Could you write out the opening lines of the data, word for word, stopping after the line that contains "Privacy & Cookie Policy (67, 1575)"?

▸ Data:

+-------+

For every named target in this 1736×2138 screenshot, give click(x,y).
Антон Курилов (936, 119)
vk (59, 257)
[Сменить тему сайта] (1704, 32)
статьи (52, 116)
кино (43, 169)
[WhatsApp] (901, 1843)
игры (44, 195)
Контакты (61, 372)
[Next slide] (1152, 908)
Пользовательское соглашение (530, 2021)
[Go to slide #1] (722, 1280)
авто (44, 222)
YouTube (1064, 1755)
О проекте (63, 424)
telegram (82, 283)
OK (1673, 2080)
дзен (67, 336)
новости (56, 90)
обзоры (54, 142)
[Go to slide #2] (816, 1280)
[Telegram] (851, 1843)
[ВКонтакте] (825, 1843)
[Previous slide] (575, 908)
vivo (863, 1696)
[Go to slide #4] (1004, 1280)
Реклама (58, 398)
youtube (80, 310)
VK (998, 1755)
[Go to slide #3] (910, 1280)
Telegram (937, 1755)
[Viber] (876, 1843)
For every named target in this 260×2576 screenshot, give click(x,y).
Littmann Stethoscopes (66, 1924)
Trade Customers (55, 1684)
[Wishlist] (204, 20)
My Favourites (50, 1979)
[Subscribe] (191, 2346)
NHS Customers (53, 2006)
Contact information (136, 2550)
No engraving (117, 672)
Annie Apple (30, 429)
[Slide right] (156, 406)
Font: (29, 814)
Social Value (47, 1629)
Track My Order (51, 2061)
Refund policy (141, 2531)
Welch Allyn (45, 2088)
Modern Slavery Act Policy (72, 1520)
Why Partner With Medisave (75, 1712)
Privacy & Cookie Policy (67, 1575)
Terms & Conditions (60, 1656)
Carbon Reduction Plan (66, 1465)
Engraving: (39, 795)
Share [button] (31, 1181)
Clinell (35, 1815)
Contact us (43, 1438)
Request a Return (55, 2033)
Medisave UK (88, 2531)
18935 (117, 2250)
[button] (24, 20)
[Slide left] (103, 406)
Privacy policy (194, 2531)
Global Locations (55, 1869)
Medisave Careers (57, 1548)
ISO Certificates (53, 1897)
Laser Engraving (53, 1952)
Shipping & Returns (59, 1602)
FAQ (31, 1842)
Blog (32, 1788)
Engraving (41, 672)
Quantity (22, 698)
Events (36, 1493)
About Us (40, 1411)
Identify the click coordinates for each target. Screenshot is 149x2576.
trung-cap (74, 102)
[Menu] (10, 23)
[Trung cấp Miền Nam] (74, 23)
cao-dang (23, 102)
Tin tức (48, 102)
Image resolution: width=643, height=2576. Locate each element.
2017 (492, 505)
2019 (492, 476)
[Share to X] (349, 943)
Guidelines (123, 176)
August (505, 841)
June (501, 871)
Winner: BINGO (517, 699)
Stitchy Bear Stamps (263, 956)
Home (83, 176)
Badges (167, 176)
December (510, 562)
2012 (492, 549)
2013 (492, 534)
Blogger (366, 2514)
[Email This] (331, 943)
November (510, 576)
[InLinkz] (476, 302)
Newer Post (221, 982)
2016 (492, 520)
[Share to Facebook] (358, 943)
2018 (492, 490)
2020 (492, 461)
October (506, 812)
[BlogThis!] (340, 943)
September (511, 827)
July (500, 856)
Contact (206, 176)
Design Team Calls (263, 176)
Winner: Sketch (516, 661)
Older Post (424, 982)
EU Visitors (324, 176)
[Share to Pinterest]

+-------+

▸ Exercise solution:
For every named target in this 1736×2138 screenshot, give click(x,y).
Антон Курилов (936, 119)
vk (59, 257)
[Сменить тему сайта] (1704, 32)
статьи (52, 116)
кино (43, 169)
[WhatsApp] (901, 1843)
игры (44, 195)
Контакты (61, 372)
[Next slide] (1152, 908)
Пользовательское соглашение (530, 2021)
[Go to slide #1] (722, 1280)
авто (44, 222)
YouTube (1064, 1755)
О проекте (63, 424)
telegram (82, 283)
OK (1673, 2080)
дзен (67, 336)
новости (56, 90)
обзоры (54, 142)
[Go to slide #2] (816, 1280)
[Telegram] (851, 1843)
[ВКонтакте] (825, 1843)
[Previous slide] (575, 908)
vivo (863, 1696)
[Go to slide #4] (1004, 1280)
Реклама (58, 398)
youtube (80, 310)
VK (998, 1755)
[Go to slide #3] (910, 1280)
Telegram (937, 1755)
[Viber] (876, 1843)
For every named target in this 260×2576 screenshot, give click(x,y).
Littmann Stethoscopes (66, 1924)
Trade Customers (55, 1684)
[Wishlist] (204, 20)
My Favourites (50, 1979)
[Subscribe] (191, 2346)
NHS Customers (53, 2006)
Contact information (136, 2550)
No engraving (117, 672)
Annie Apple (30, 429)
[Slide right] (156, 406)
Font: (29, 814)
Social Value (47, 1629)
Track My Order (51, 2061)
Refund policy (141, 2531)
Welch Allyn (45, 2088)
Modern Slavery Act Policy (72, 1520)
Why Partner With Medisave (75, 1712)
Privacy & Cookie Policy (67, 1575)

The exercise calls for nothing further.